### Data supplied
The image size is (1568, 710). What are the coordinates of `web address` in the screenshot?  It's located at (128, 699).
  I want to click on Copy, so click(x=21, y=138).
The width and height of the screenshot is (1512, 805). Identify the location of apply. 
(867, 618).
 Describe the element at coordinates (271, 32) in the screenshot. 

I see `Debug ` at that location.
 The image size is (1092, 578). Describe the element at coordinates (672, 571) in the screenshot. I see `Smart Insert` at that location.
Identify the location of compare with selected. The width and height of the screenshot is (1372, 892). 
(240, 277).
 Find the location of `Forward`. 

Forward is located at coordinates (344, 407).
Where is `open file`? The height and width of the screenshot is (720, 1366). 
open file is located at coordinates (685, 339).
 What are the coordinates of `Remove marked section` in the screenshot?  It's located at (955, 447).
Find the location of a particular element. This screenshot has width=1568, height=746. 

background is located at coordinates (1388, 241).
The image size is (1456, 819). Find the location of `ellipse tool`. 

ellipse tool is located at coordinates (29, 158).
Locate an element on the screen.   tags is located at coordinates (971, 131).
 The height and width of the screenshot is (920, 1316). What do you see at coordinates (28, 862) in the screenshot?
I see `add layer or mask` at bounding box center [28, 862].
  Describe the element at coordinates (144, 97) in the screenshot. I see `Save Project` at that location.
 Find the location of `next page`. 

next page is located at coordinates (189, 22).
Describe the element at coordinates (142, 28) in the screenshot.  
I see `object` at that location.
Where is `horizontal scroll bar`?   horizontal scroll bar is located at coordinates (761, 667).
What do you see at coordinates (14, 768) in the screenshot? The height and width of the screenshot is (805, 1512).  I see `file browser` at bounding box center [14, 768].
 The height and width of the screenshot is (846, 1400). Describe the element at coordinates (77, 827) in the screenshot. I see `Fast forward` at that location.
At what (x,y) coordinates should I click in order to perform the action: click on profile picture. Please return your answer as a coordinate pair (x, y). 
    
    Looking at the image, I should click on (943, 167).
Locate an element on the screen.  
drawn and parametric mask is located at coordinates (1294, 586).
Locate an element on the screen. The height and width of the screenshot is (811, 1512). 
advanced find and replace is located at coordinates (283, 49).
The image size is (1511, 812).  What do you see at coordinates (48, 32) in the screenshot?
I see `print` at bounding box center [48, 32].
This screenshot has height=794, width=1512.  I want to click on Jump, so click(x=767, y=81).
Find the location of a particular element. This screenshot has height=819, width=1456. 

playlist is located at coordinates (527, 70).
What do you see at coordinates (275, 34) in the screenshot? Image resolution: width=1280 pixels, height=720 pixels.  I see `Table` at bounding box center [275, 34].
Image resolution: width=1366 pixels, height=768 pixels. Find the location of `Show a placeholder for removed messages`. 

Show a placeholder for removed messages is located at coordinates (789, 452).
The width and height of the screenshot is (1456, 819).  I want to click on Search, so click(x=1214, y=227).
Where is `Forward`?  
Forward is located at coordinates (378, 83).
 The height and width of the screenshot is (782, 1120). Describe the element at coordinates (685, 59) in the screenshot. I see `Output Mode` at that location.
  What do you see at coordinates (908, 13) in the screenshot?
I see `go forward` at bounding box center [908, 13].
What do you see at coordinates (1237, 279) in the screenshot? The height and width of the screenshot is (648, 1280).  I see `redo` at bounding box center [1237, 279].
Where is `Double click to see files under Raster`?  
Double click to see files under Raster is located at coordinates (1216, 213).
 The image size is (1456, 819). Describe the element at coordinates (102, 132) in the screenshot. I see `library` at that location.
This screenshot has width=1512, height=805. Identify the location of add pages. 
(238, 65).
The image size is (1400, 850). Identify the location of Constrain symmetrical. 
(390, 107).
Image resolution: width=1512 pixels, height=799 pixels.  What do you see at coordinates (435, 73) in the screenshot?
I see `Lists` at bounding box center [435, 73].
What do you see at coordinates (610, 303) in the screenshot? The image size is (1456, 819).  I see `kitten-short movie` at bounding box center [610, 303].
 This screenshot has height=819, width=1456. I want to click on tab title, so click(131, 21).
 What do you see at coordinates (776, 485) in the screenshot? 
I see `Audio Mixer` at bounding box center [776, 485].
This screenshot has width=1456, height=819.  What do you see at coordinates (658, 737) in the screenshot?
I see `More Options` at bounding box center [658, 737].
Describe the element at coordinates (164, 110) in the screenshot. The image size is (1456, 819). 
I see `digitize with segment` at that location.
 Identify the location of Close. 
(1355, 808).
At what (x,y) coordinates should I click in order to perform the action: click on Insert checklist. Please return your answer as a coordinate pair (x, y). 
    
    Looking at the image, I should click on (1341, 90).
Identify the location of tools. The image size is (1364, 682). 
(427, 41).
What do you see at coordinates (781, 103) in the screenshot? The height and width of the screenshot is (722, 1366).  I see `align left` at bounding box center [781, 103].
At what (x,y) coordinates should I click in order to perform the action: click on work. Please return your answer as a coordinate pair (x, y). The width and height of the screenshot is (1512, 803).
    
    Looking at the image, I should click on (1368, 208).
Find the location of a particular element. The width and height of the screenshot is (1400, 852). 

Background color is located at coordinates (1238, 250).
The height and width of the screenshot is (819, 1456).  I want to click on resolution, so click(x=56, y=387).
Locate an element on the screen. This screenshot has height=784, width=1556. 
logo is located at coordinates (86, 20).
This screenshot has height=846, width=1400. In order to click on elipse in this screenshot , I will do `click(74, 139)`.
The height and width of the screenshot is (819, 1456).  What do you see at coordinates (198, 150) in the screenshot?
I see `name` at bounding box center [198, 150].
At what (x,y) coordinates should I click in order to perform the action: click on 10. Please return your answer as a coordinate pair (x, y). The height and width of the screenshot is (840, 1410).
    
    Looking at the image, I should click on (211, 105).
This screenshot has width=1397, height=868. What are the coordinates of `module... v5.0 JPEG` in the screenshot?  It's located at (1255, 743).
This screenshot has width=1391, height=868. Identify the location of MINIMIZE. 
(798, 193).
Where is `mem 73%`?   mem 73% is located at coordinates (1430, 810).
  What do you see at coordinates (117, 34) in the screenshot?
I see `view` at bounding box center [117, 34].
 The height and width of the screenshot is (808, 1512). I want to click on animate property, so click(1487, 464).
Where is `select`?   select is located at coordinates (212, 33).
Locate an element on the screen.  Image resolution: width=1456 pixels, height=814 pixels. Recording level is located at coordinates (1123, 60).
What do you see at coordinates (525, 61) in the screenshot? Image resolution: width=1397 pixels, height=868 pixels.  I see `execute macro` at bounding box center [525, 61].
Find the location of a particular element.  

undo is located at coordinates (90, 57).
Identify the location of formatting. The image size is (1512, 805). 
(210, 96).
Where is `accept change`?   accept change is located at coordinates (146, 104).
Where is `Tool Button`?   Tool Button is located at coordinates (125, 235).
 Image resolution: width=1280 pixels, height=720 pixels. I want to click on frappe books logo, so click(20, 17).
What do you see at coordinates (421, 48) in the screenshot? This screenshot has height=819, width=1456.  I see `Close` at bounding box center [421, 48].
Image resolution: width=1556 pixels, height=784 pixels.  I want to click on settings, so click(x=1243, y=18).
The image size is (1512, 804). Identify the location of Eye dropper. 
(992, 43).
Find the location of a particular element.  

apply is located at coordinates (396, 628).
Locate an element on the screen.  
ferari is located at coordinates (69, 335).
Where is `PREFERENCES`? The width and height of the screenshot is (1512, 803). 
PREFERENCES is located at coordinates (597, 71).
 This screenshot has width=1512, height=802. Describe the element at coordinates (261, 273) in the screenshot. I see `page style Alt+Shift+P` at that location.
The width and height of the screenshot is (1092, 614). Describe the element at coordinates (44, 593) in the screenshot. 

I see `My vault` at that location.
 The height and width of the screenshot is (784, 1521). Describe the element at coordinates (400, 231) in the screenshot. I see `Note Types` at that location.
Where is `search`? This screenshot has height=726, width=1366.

### Requirement
Update the material, replacing "Find the location of" with "Locate" and keeping everything else the same.

### The completed task
The image size is (1568, 710). What are the coordinates of `web address` in the screenshot?  It's located at (128, 699).
  I want to click on Copy, so click(x=21, y=138).
The width and height of the screenshot is (1512, 805). Identify the location of apply. 
(867, 618).
 Describe the element at coordinates (271, 32) in the screenshot. 

I see `Debug ` at that location.
 The image size is (1092, 578). Describe the element at coordinates (672, 571) in the screenshot. I see `Smart Insert` at that location.
Identify the location of compare with selected. The width and height of the screenshot is (1372, 892). 
(240, 277).
 Locate `Forward`. 

Forward is located at coordinates (344, 407).
Where is `open file`? The height and width of the screenshot is (720, 1366). 
open file is located at coordinates (685, 339).
 What are the coordinates of `Remove marked section` in the screenshot?  It's located at (955, 447).
Locate a particular element. This screenshot has width=1568, height=746. 

background is located at coordinates (1388, 241).
The image size is (1456, 819). Locate `ellipse tool`. 

ellipse tool is located at coordinates (29, 158).
Locate an element on the screen.   tags is located at coordinates (971, 131).
 The height and width of the screenshot is (920, 1316). What do you see at coordinates (28, 862) in the screenshot?
I see `add layer or mask` at bounding box center [28, 862].
  Describe the element at coordinates (144, 97) in the screenshot. I see `Save Project` at that location.
 Locate `next page`. 

next page is located at coordinates (189, 22).
Describe the element at coordinates (142, 28) in the screenshot.  
I see `object` at that location.
Where is `horizontal scroll bar`?   horizontal scroll bar is located at coordinates (761, 667).
What do you see at coordinates (14, 768) in the screenshot? The height and width of the screenshot is (805, 1512).  I see `file browser` at bounding box center [14, 768].
 The height and width of the screenshot is (846, 1400). Describe the element at coordinates (77, 827) in the screenshot. I see `Fast forward` at that location.
At what (x,y) coordinates should I click in order to perform the action: click on profile picture. Please return your answer as a coordinate pair (x, y). 
    
    Looking at the image, I should click on (943, 167).
Locate an element on the screen.  
drawn and parametric mask is located at coordinates (1294, 586).
Locate an element on the screen. The height and width of the screenshot is (811, 1512). 
advanced find and replace is located at coordinates (283, 49).
The image size is (1511, 812).  What do you see at coordinates (48, 32) in the screenshot?
I see `print` at bounding box center [48, 32].
This screenshot has height=794, width=1512.  I want to click on Jump, so click(x=767, y=81).
Locate a particular element. This screenshot has height=819, width=1456. 

playlist is located at coordinates (527, 70).
What do you see at coordinates (275, 34) in the screenshot? Image resolution: width=1280 pixels, height=720 pixels.  I see `Table` at bounding box center [275, 34].
Image resolution: width=1366 pixels, height=768 pixels. Locate `Show a placeholder for removed messages`. 

Show a placeholder for removed messages is located at coordinates (789, 452).
The width and height of the screenshot is (1456, 819).  I want to click on Search, so click(x=1214, y=227).
Where is `Forward`?  
Forward is located at coordinates (378, 83).
 The height and width of the screenshot is (782, 1120). Describe the element at coordinates (685, 59) in the screenshot. I see `Output Mode` at that location.
  What do you see at coordinates (908, 13) in the screenshot?
I see `go forward` at bounding box center [908, 13].
What do you see at coordinates (1237, 279) in the screenshot? The height and width of the screenshot is (648, 1280).  I see `redo` at bounding box center [1237, 279].
Where is `Double click to see files under Raster`?  
Double click to see files under Raster is located at coordinates (1216, 213).
 The image size is (1456, 819). Describe the element at coordinates (102, 132) in the screenshot. I see `library` at that location.
This screenshot has width=1512, height=805. Identify the location of add pages. 
(238, 65).
The image size is (1400, 850). Identify the location of Constrain symmetrical. 
(390, 107).
Image resolution: width=1512 pixels, height=799 pixels.  What do you see at coordinates (435, 73) in the screenshot?
I see `Lists` at bounding box center [435, 73].
What do you see at coordinates (610, 303) in the screenshot? The image size is (1456, 819).  I see `kitten-short movie` at bounding box center [610, 303].
 This screenshot has height=819, width=1456. I want to click on tab title, so click(131, 21).
 What do you see at coordinates (776, 485) in the screenshot? 
I see `Audio Mixer` at bounding box center [776, 485].
This screenshot has width=1456, height=819.  What do you see at coordinates (658, 737) in the screenshot?
I see `More Options` at bounding box center [658, 737].
Describe the element at coordinates (164, 110) in the screenshot. The image size is (1456, 819). 
I see `digitize with segment` at that location.
 Identify the location of Close. 
(1355, 808).
At what (x,y) coordinates should I click in order to perform the action: click on Insert checklist. Please return your answer as a coordinate pair (x, y). 
    
    Looking at the image, I should click on (1341, 90).
Identify the location of tools. The image size is (1364, 682). 
(427, 41).
What do you see at coordinates (781, 103) in the screenshot? The height and width of the screenshot is (722, 1366).  I see `align left` at bounding box center [781, 103].
At what (x,y) coordinates should I click in order to perform the action: click on work. Please return your answer as a coordinate pair (x, y). The width and height of the screenshot is (1512, 803).
    
    Looking at the image, I should click on (1368, 208).
Locate a particular element. The width and height of the screenshot is (1400, 852). 

Background color is located at coordinates (1238, 250).
The height and width of the screenshot is (819, 1456).  I want to click on resolution, so click(x=56, y=387).
Locate an element on the screen. This screenshot has height=784, width=1556. 
logo is located at coordinates (86, 20).
This screenshot has height=846, width=1400. In order to click on elipse in this screenshot , I will do `click(74, 139)`.
The height and width of the screenshot is (819, 1456).  What do you see at coordinates (198, 150) in the screenshot?
I see `name` at bounding box center [198, 150].
At what (x,y) coordinates should I click in order to perform the action: click on 10. Please return your answer as a coordinate pair (x, y). The height and width of the screenshot is (840, 1410).
    
    Looking at the image, I should click on (211, 105).
This screenshot has width=1397, height=868. What are the coordinates of `module... v5.0 JPEG` in the screenshot?  It's located at (1255, 743).
This screenshot has width=1391, height=868. Identify the location of MINIMIZE. 
(798, 193).
Where is `mem 73%`?   mem 73% is located at coordinates (1430, 810).
  What do you see at coordinates (117, 34) in the screenshot?
I see `view` at bounding box center [117, 34].
 The height and width of the screenshot is (808, 1512). I want to click on animate property, so click(1487, 464).
Where is `select`?   select is located at coordinates (212, 33).
Locate an element on the screen.  Image resolution: width=1456 pixels, height=814 pixels. Recording level is located at coordinates (1123, 60).
What do you see at coordinates (525, 61) in the screenshot? Image resolution: width=1397 pixels, height=868 pixels.  I see `execute macro` at bounding box center [525, 61].
Locate a particular element.  

undo is located at coordinates (90, 57).
Identify the location of formatting. The image size is (1512, 805). 
(210, 96).
Where is `accept change`?   accept change is located at coordinates (146, 104).
Where is `Tool Button`?   Tool Button is located at coordinates (125, 235).
 Image resolution: width=1280 pixels, height=720 pixels. I want to click on frappe books logo, so click(20, 17).
What do you see at coordinates (421, 48) in the screenshot? This screenshot has height=819, width=1456.  I see `Close` at bounding box center [421, 48].
Image resolution: width=1556 pixels, height=784 pixels.  I want to click on settings, so click(x=1243, y=18).
The image size is (1512, 804). Identify the location of Eye dropper. 
(992, 43).
Locate a particular element.  

apply is located at coordinates (396, 628).
Locate an element on the screen.  
ferari is located at coordinates (69, 335).
Where is `PREFERENCES`? The width and height of the screenshot is (1512, 803). 
PREFERENCES is located at coordinates (597, 71).
 This screenshot has width=1512, height=802. Describe the element at coordinates (261, 273) in the screenshot. I see `page style Alt+Shift+P` at that location.
The width and height of the screenshot is (1092, 614). Describe the element at coordinates (44, 593) in the screenshot. 

I see `My vault` at that location.
 The height and width of the screenshot is (784, 1521). Describe the element at coordinates (400, 231) in the screenshot. I see `Note Types` at that location.
Where is `search`? This screenshot has height=726, width=1366.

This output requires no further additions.